--- START ---

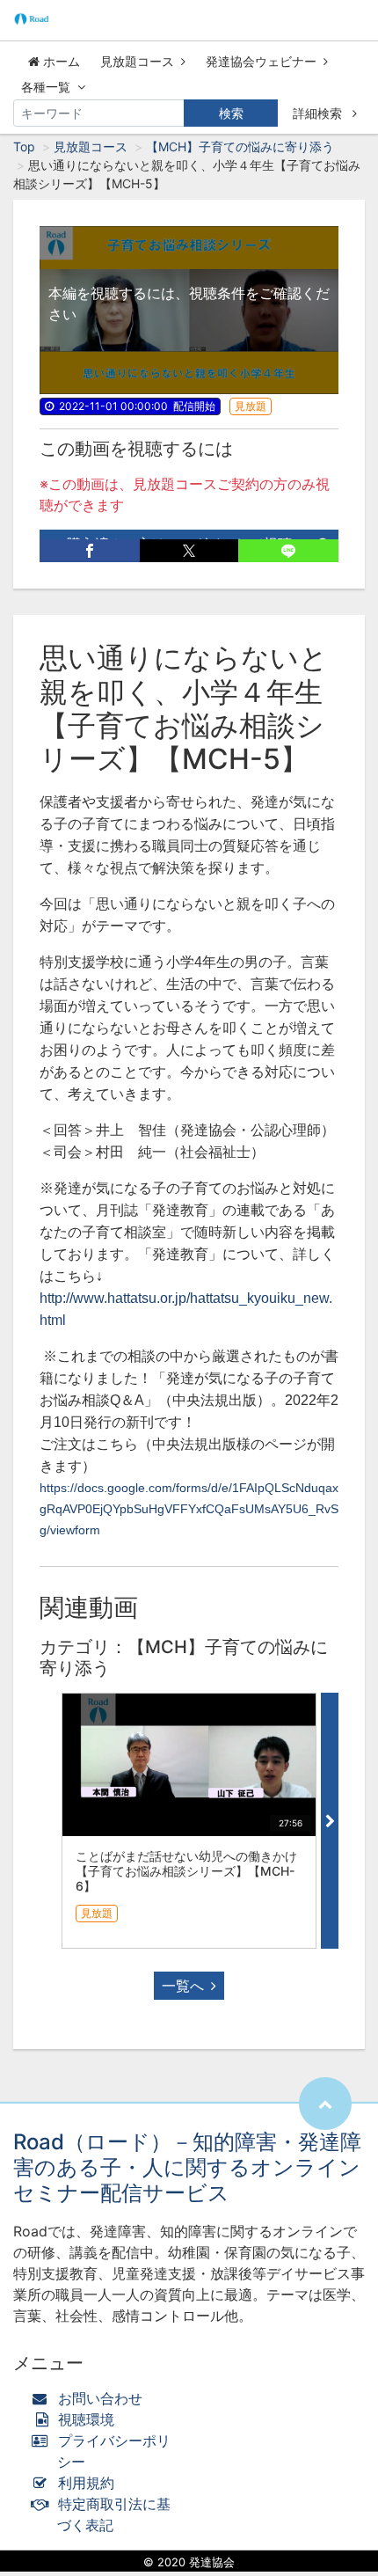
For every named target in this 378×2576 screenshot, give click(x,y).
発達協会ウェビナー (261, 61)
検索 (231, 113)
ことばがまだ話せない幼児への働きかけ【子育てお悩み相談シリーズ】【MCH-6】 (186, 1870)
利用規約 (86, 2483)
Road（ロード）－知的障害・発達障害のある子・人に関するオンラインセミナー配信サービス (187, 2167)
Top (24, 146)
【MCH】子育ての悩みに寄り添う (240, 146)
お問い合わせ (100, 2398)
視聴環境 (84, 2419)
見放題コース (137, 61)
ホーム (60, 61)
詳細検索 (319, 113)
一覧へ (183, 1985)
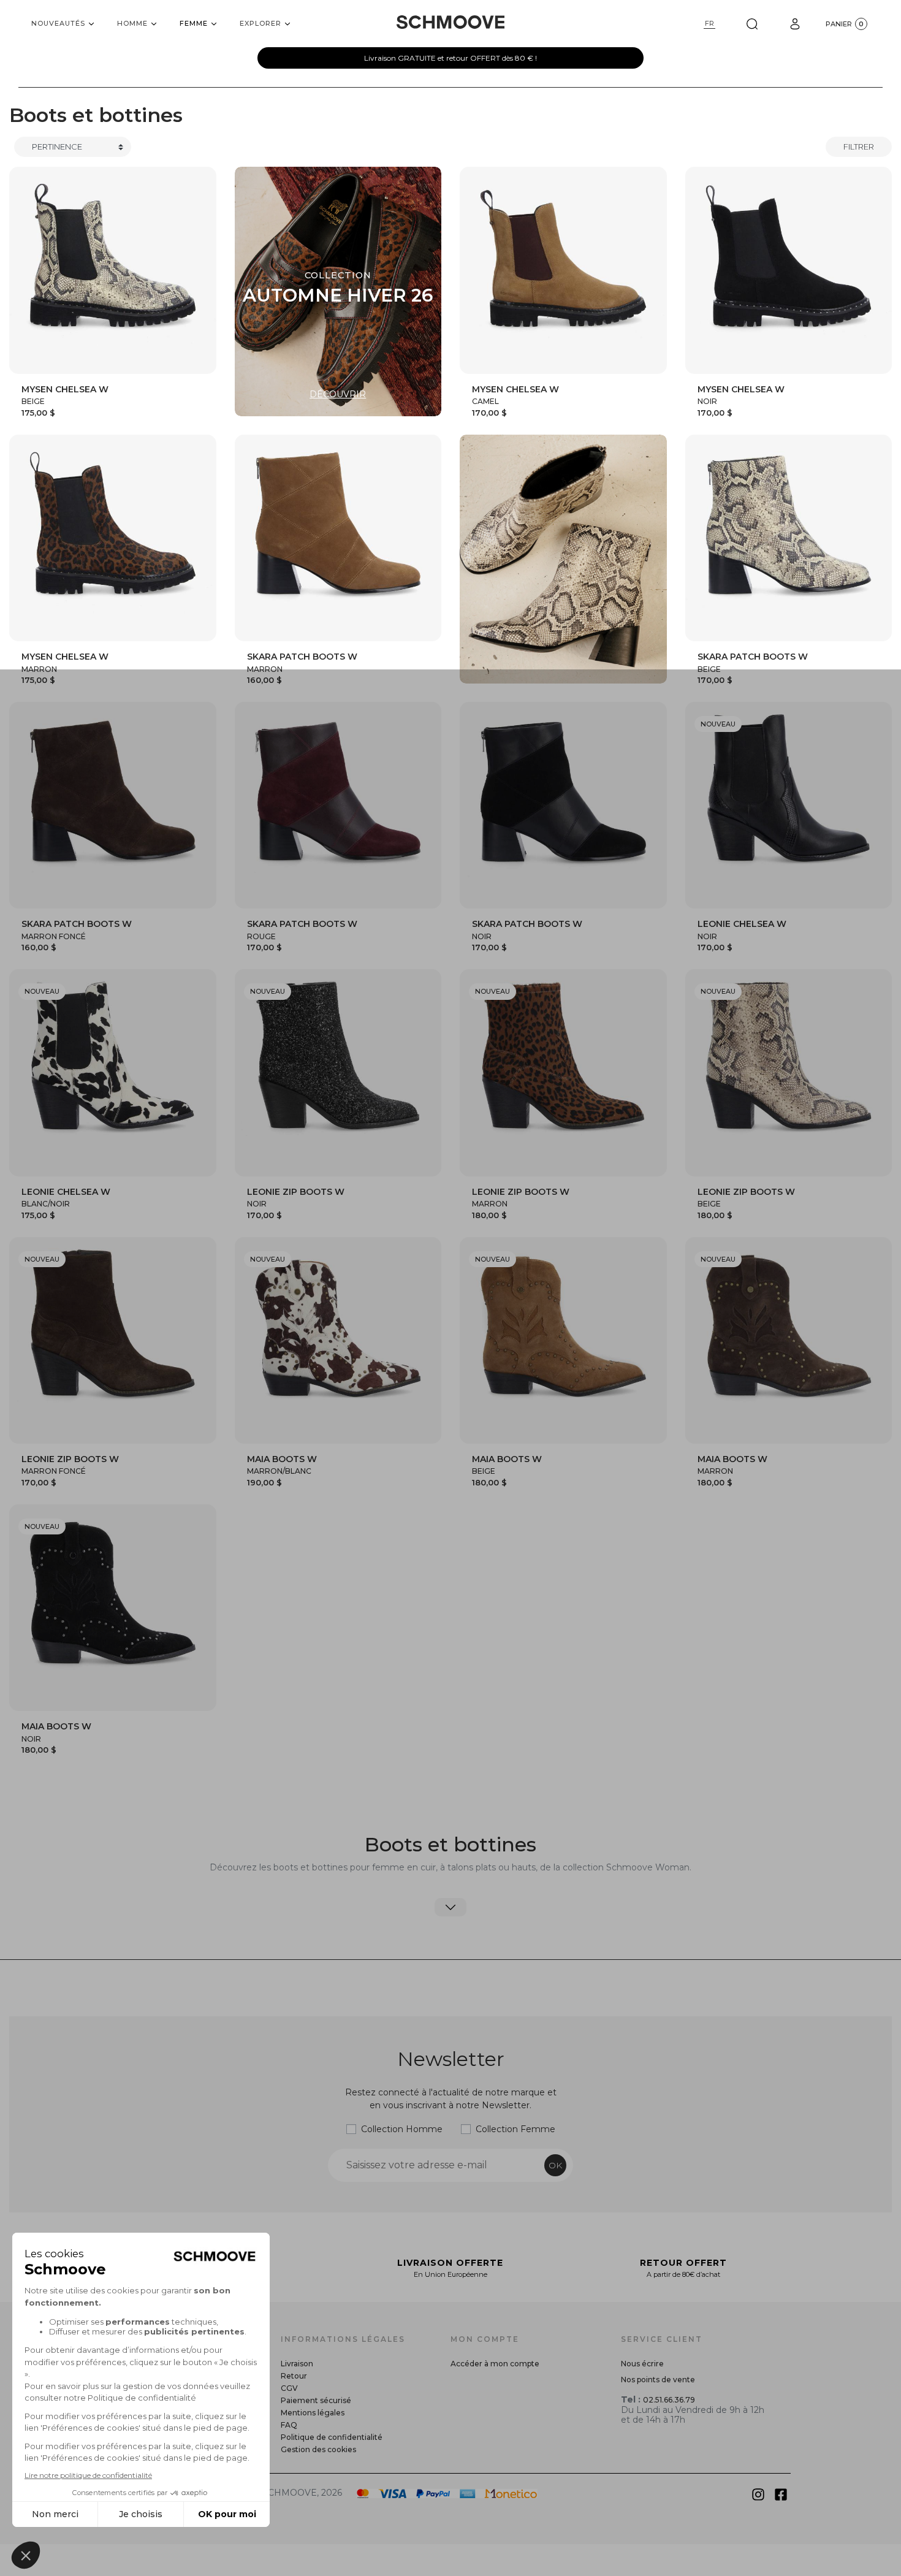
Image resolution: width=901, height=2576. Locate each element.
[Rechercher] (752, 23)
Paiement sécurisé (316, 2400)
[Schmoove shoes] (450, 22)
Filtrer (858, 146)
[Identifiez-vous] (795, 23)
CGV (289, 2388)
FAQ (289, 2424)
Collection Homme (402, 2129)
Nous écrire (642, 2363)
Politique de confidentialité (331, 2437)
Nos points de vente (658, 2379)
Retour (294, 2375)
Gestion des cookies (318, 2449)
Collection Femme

--- END ---

Begin with the line that contains "Politique de confidentialité (331, 2437)" and quote each line after it exactly, stopping after the last line of the data.

Politique de confidentialité (331, 2437)
Nos points de vente (658, 2379)
Retour (294, 2375)
Gestion des cookies (318, 2449)
Collection Femme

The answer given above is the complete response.